Action by C.E. Jones against Byron Arthur Vaughn, executor of the estate of Thomas Arthur Vaughn, deceased. Judgment for plaintiff, and defendant appeals. Affirmed.
R.E. Bowling, for plaintiff in error.
Blanton, Curtis Blanton and J. Harry Johnson, for defendant in error.
Byron Arthur Vaughn, plaintiff in error, is executor of the last will and testament of his father. The deceased owned a farm, which, after his death, the executor leased to the plaintiff, C.E. Jones. This action was filed to recover for certain work that the plaintiff claims he did on said farm under an agreement with the defendant. In all the pleadings the defendant is named "Byron Arthur Vaughn, Executor of the Estate of Thomas Arthur Vaughn, Deceased." The court instructed the jury that if they returned a verdict for the plaintiff, it must be against the defendant individually and not against him as executor of the estate of his father. The jury returned a verdict for the plaintiff and against the defendant individually, on which the trial court rendered judgment, from which this appeal was taken.
The defendant urges but one proposition for reversal, and that is that the court committed error in instructing the jury that they could return a verdict against him individually and in rendering such judgment against him.
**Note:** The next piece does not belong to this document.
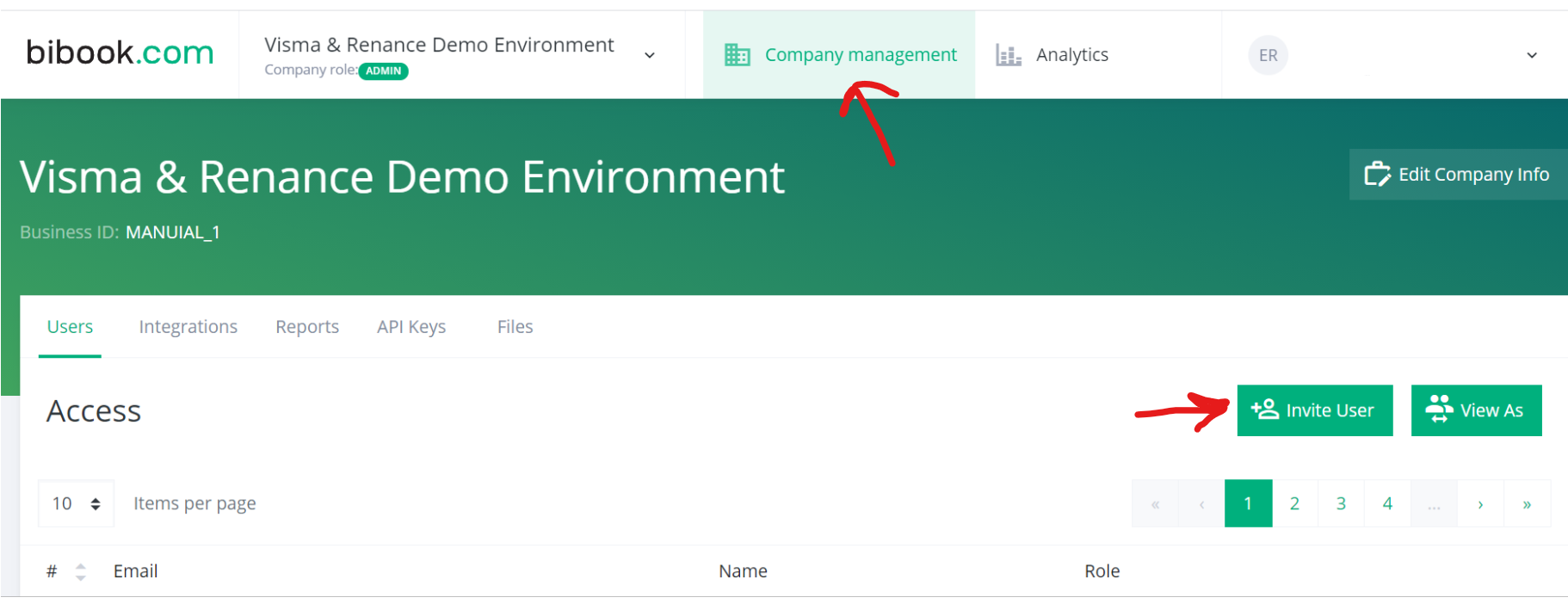Expand the company selector dropdown chevron

[x=650, y=55]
In support of this propostion he cites Sterrett v. Barker (1898, Cal.) 51 P. 695; Hines v. Bacon (1922) 86 Okla. 165, 207 P. 93; Youst v. Willis (1897) 5 Okla. 413, 49 P. 1014. The Sterrett Case is authority against the defendant's contention that he is not individually liable. It was agreed in that case that it was against the estate, and the court held that the complaint could not be amended so as to constitute an action against the executor individually. It is further held that an executor is individually liable for breach of contract made by him in connection with the administration of the estate, and the estate is not liable unless such contract is expressly authorized by will or statute. The Hines Case and the Youst Case do not touch upon this point.
The law is well settled that an executor or administrator is individually liable for contracts made by him in the course of the administration of the estate, unless he stipulates against personal liability. 11 R. C. L. 166; 24 C. J. 63; Brown v. Quinton (1909) 80 Kan. 44, 102 P. 242, 25 L. R. A. (N. S.) 71, 18 Ann. Cas. 290; Riedy v. Bidwell (1925, Cal.) 233 P. 995; Judy v. Guaranty Trust Co. (1936, Wash.) 59 P.2d 745. See, also, Drinker v. Kepley (1914) 43 Okla. 686, 144 P. 350. The defendant does not contend that he stipulated against personal liability.
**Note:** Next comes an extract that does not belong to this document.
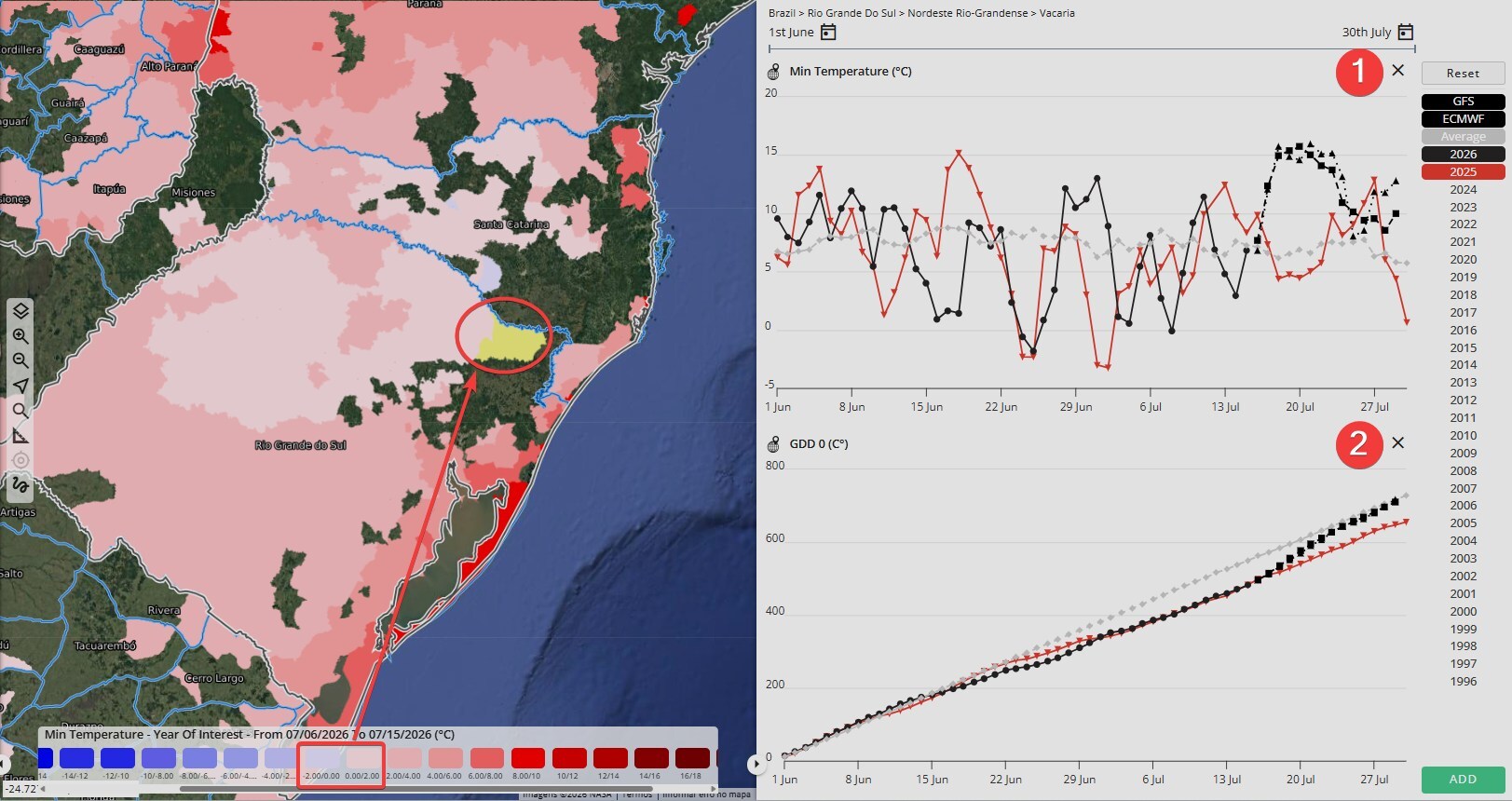Close the Min Temperature chart

(1397, 70)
The defendant, however, contends that he was sued only in his representative capacity, and that for that reason no personal judgment can be rendered against him. The petition alleges that the defendant is liable "both individually and in his capacity as such executor." The reference to the defendant as executor should be treated as descriptive of the person, and may be rejected as surplusage. 24 C. J. 825; Brown v. Quinton, supra; Blair v. Hall (Mo. App.) 201 S.W. 945; Hanson v. Blake (W. Va.) 60 S.E. 589. See, also, Allen v. Clover Valley Lumber Co. (1935) 171 Okla. 238, 42 P.2d 850.
This rule does the defendant no injustice. Under section 1330, O. S. 1931, on the settlement of his accounts as executor, he is "allowed all necessary expense in the care, management and settlement of the estate," if the county court deems it proper. Affirmed.
BAYLESS, V. C. J., and BUSBY, WELCH, CORN, and GIBSON, JJ., concur. OSBORN, C. J., not participating.